Таубен по-прежнему молчал, даже глаза закрыл, глубокая складка прорезала его высокий лоб.
— Оставь Настю, Генрих, — помолчав, тихо сказал Айвен. — Тебе действительно не стоило калечить душу, развлекаясь так, как ты развлекался в Борифате. А теперь поздно. Этот чистый цветок не для тебя. Она отшатнется, даже если вы и познакомитесь поближе. То, что для тебя норма, посчитает развратом. А сломать ее под себя у тебя не выйдет. У этой девушки полным-полно друзей, которые ее в обиду не дадут. Если уж тебе так нужна семья, если тебе не достаточно изредка навещать своего сына, то выбери доступный тебе вариант. Купи себе эффектную, постоянную спутницу, опытную, понимающую тебя. Оплати ее верность. Бабла у тебя хватит…
— Вот что, Рудич, — сказал вдруг эмиссар, открывая холодные глаза. — Не помню, в какой момент я стал вам позволять так много, но отныне не смейте называть меня по имени и обращаться ко мне на «ты». И не ждите больше от меня поблажек.
— Хорошо-хорошо, Генрих, то есть, Таубен, — с тревогой ответил врач, глядя не в глаза своему пациенту, а на один из экранов, в углу которого тревожно замерцал красным значок, обозначающий сердце.

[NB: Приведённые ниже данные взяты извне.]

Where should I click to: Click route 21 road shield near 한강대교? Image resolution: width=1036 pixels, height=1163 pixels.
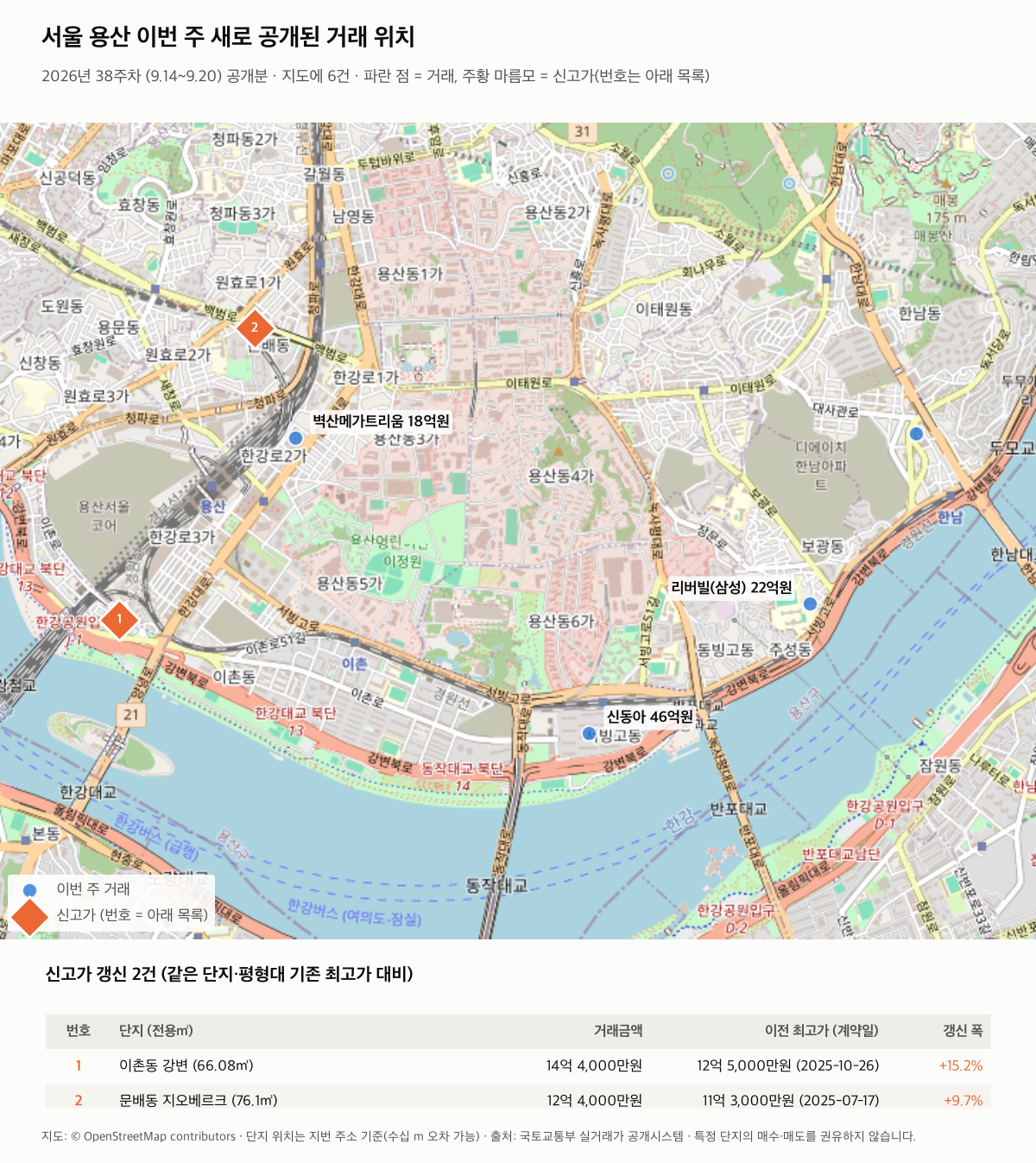coord(130,714)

Айвен отрегулировал заново подачу лекарств, спустя несколько секунд его пациент сонно засопел.
— Во, я лажанулся, — смущенно сказал прогрессор замершей в уголочке Фенелле. — Кажись, это и есть профессиональная деформация. Привык уже людей поучать. Во, засада!
На следующий день, правда, снова ближе у вечеру, скоростной вездеход прогрессоров добрался до места гибели геологов. Среди выжженной травы высился огромный обломок гранита, на отполированной стороне сверкали в лучах солнца слова:
«Погибшие на чужой земле, покойтесь с миром!»
— Кто установил обелиск? — хриплым голосом спросил Таубен. Его кровать совместно со всеми приборами разместили на крыше вездехода, подняв имеющиеся там, оказывается, прозрачные бортики, и накрыв куполом.
— Мои люди, — ответил наместник Альнарда, рассматривая свое кольцо-печатку. И пояснил для своих спутников, стоящих вместе с ним у подножия обелиска.
— Когда я впервые сюда попал, здесь лежали высохшие трупы погибших землян. Звери и птицы не смогли прокусить их комбинезоны. Люди Кальвера обыскали трупы и уехали, не похоронив. Я приказал захоронить погибших в земле под обелиском. Но этот камень — совсем не то, что я вам бы хотел показать, — наместник вздохнул, не отрывая глаз от перстня. — Я успел немного познакомиться с погибшими геологами и потому знал, что у них была машина похожая на нашу. Геологи загнали ее в пещеру и заперли. Мы с моими людьми нашли вездеход, привалили ко входу в пещеру камень и убрались восвояси.